WebKittyn Warbles

 

Sunday, October 23, 2005

This is a Rant


As the title says, this is a rant. Given as how this is my blog and my place to warble my thoughts and crap, I'm not going to apologise for anything said in this rant. I'm pissed, I'm stung, I'm going to rant now. Deal with it or skip this post.

As I said a while back, I own a MUD and there are times I want to walk away from it and never look back. I'm in one of those moods now and I really have to thank Meathe for being the lone constant that is keeping me there at the moment.

I am sick and tired of being taken advantage of on the MUD. And this time it's not the players I'm ranting about - it's staff. Yes, staff.

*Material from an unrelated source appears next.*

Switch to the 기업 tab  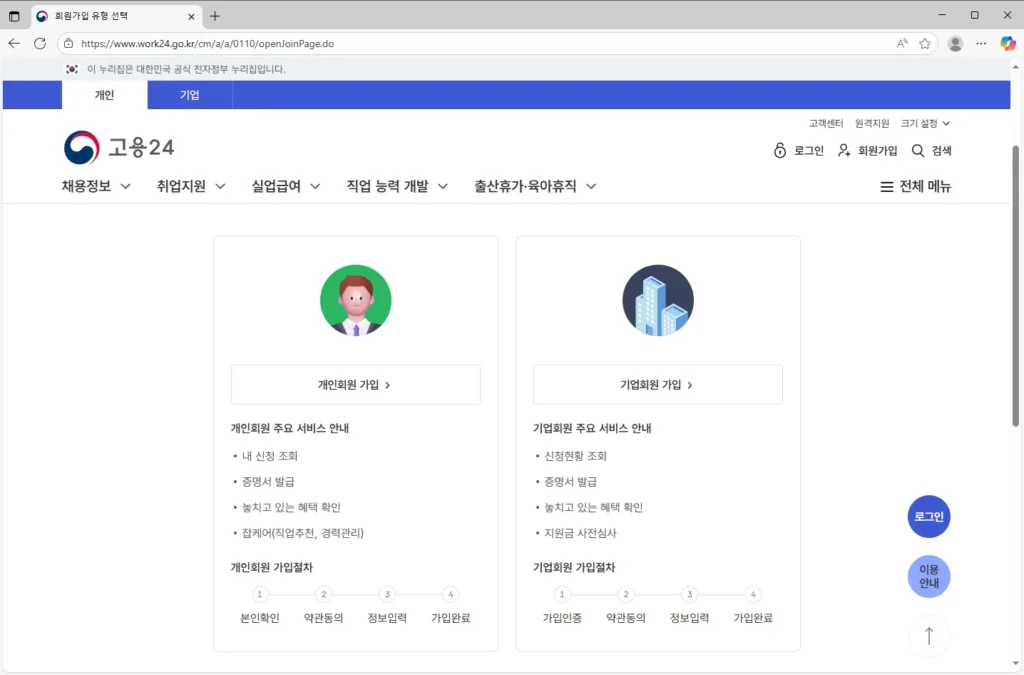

(rest of rant lurks inside) My ideal staff number would be 10, nine and myself. The only real 'set' job on the MUD belongs to Meathe - the code. Everyone else sort of does everything else and it usually works well.

Currently, we're at 7 including me. It's a bit low but we've been doing really well.

We had 8, I put enough faith and trust into a person over the Summer to add them to the staff. They said thank you by just disappearing and never coming back one night, took their promises and assurances of "it won't happen like that, how could you think I would do that" and ran out on the MUD and a friendship that obviously only meant something in my head.

I'm a hands-on owner. The buck stops with me and regardless of who or what, it's usually me who takes the heat of the anger when something goes wrong. That's cool, I expect it. I'm a pretty good owner, too.

I don't ask a lot of my staff in terms of work. Most nights it's usually the staff hanging out in the staff room making jokes or just hanging. Out of the six, only one has ever completed an area so that in itself says something. I am no slave mistress and I ask very little.

Lately I'm feeling fucked by people I've been good to. I talked about it with Meathe last night to make sure I wasn't being a nutcase and apparently I'm not. There's shit going on that I in no way deserve and it's bringing everything down.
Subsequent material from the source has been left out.